_Directions for this task:_
Each line, starting at the one with "Task: Click the Yandex logo" and running to the end of the data below, is to be set down again exactly, both ends included; leave pictures out.

_Records shown:_
Segment Open
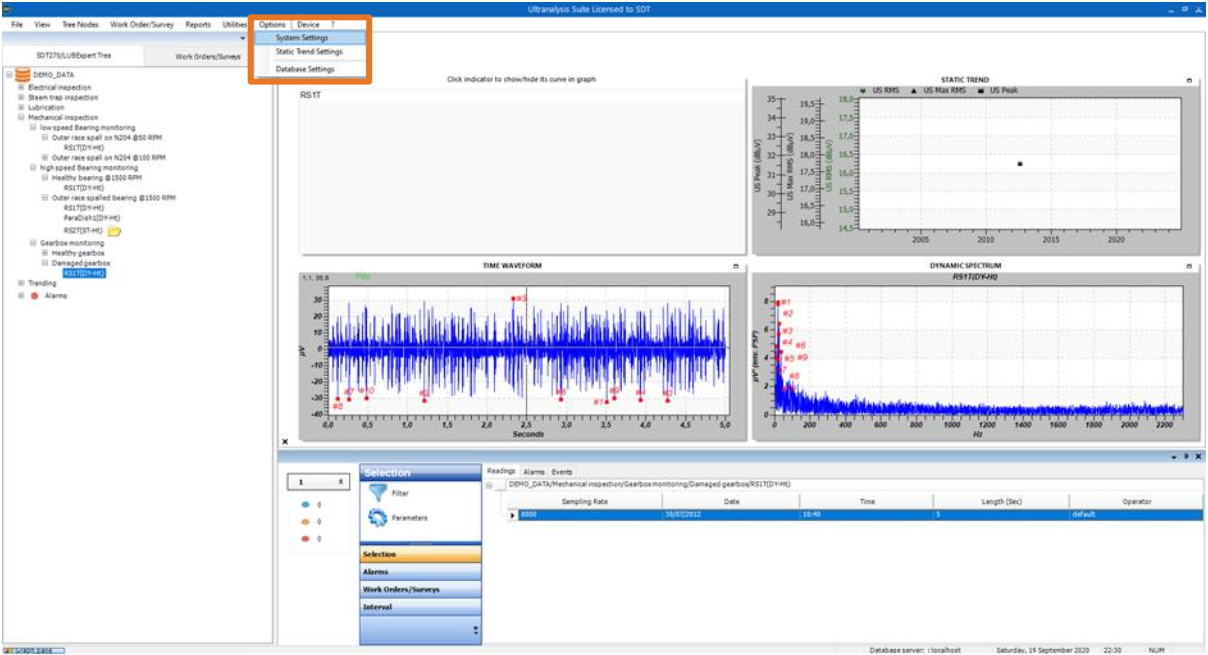Click the Interval navigation button
The image size is (1208, 655).
(x=420, y=607)
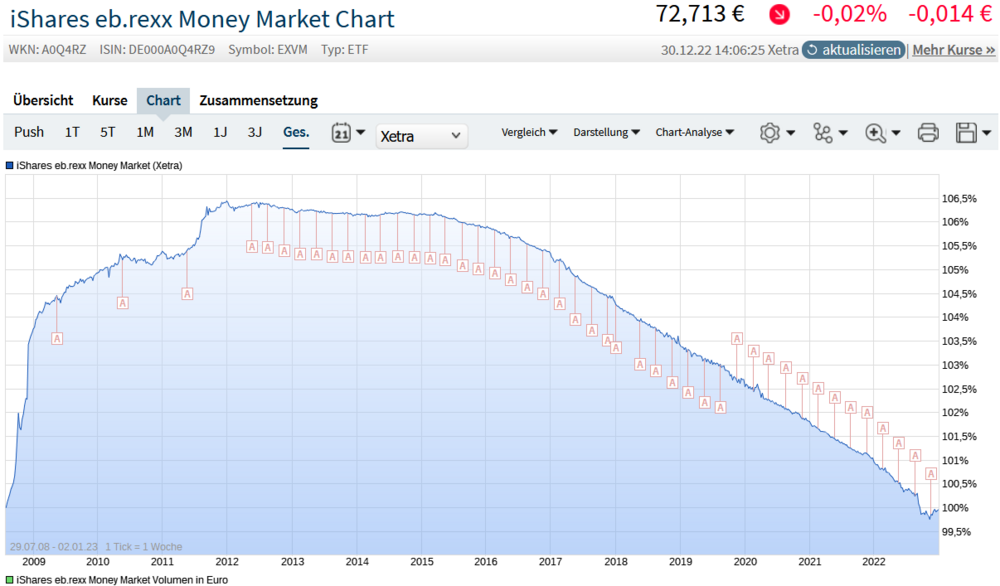The width and height of the screenshot is (1000, 586).
Task: Click the Mehr Kurse link
Action: (x=953, y=50)
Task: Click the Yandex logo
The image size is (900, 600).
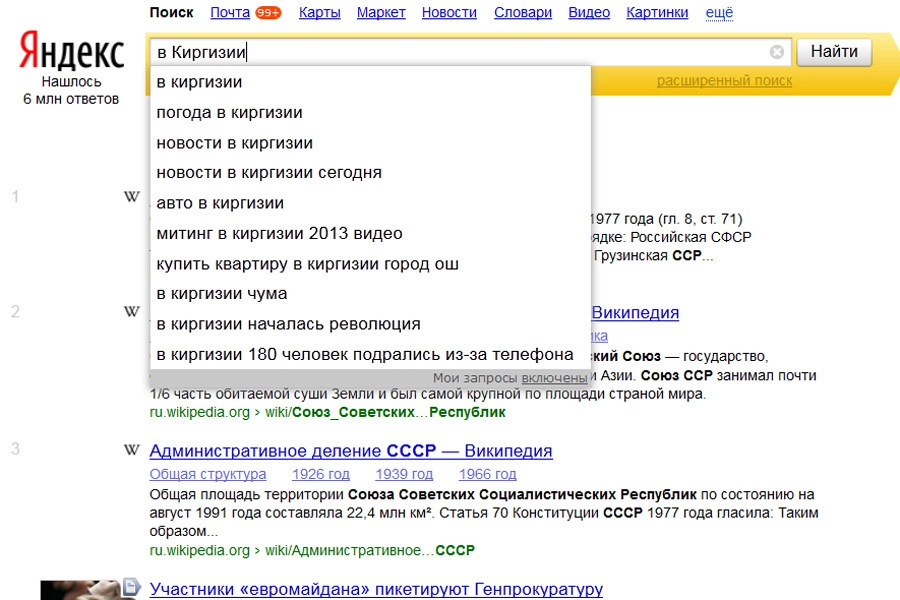Action: coord(70,52)
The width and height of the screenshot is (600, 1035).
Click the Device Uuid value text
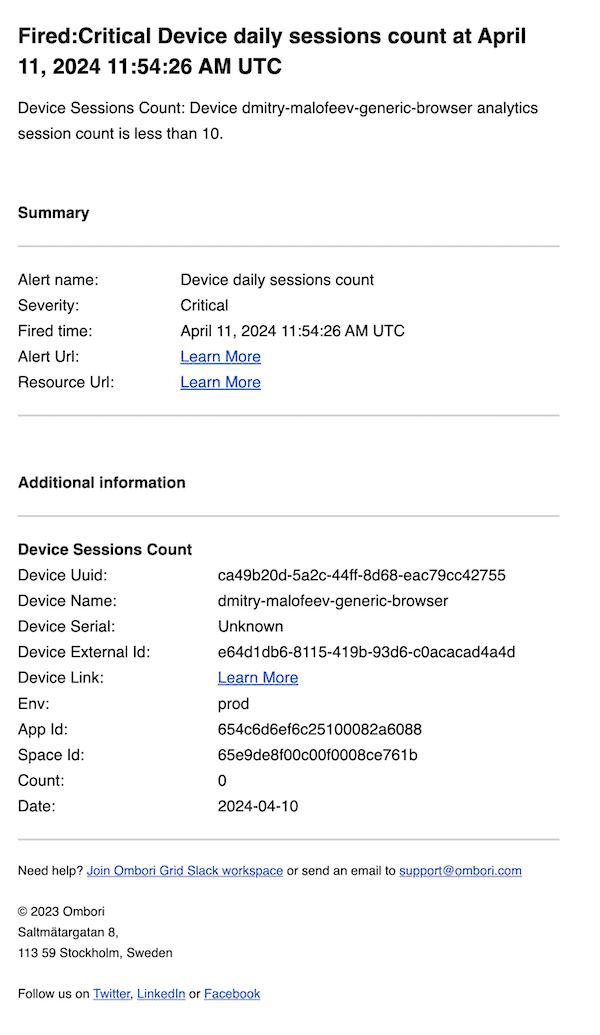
Segment Closed
_Result:_
Task: Click the Yandex logo
The image size is (900, 600).
Action: coord(70,52)
The width and height of the screenshot is (600, 1035).
Click the Device Uuid value text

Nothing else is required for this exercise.